**Provided entries**
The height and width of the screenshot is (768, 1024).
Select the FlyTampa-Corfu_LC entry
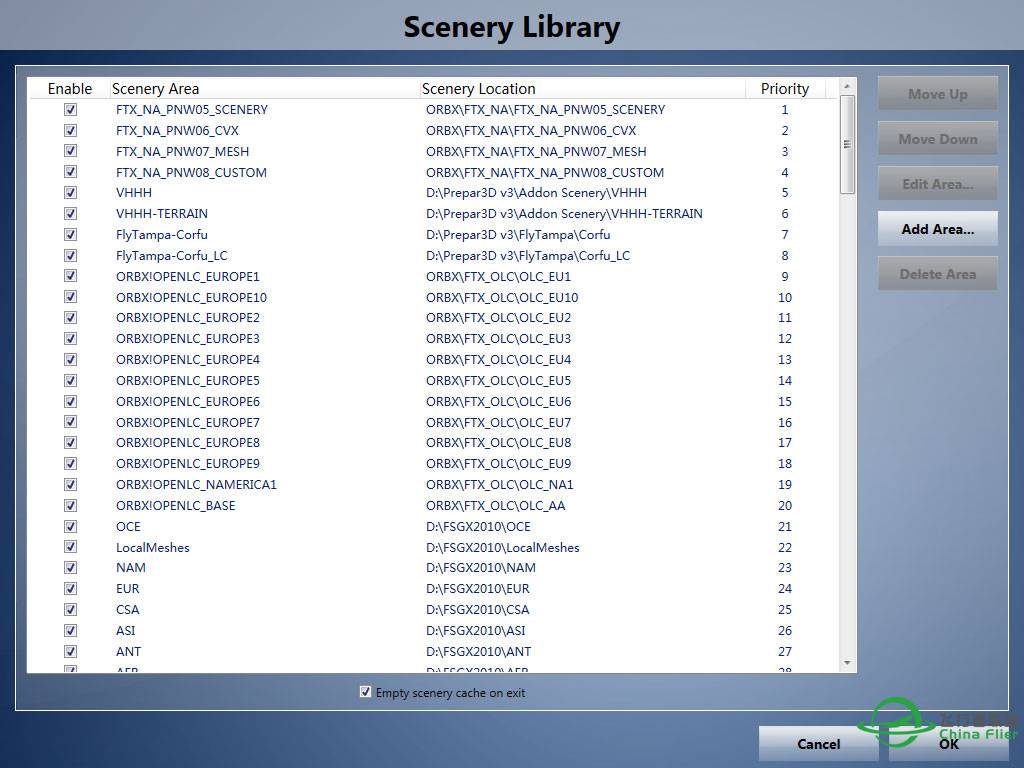pos(171,256)
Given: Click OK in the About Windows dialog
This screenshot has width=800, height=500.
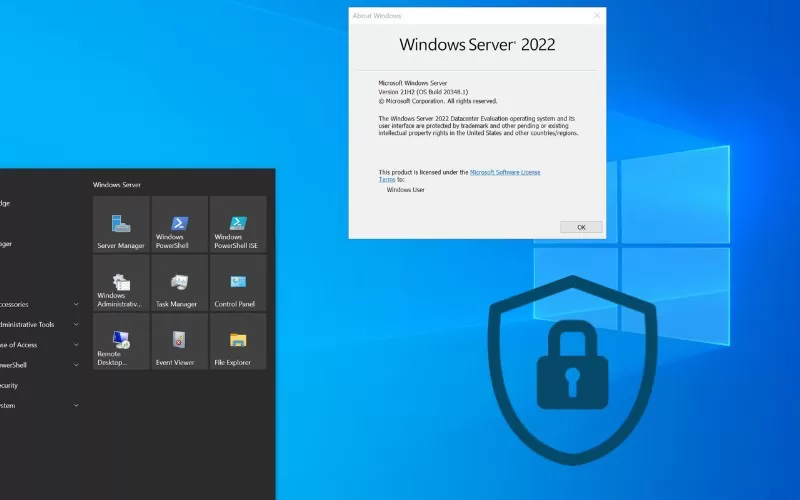Looking at the screenshot, I should pyautogui.click(x=581, y=227).
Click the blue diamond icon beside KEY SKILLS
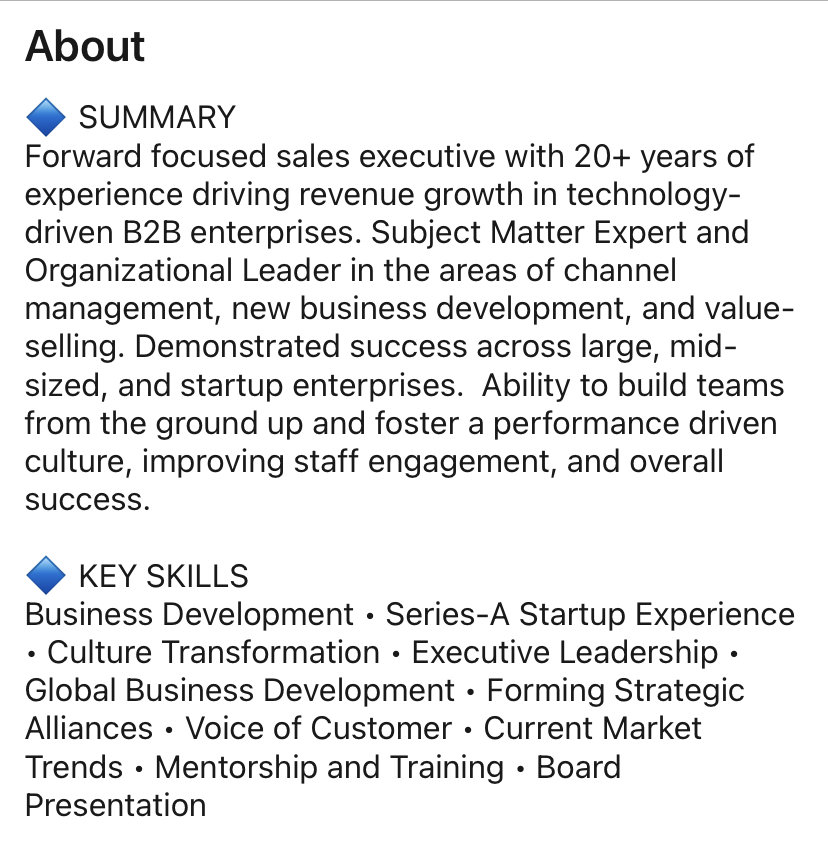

**Your task**
Rewrite the rows above with "entry" changed to "item" and everything else left the same, omitting the pictures.

**Written reply**
The height and width of the screenshot is (768, 1024).
Select the FlyTampa-Corfu_LC item
pos(171,256)
Given: Click OK in the About Windows dialog
This screenshot has width=800, height=500.
Looking at the screenshot, I should pyautogui.click(x=581, y=227).
Click the blue diamond icon beside KEY SKILLS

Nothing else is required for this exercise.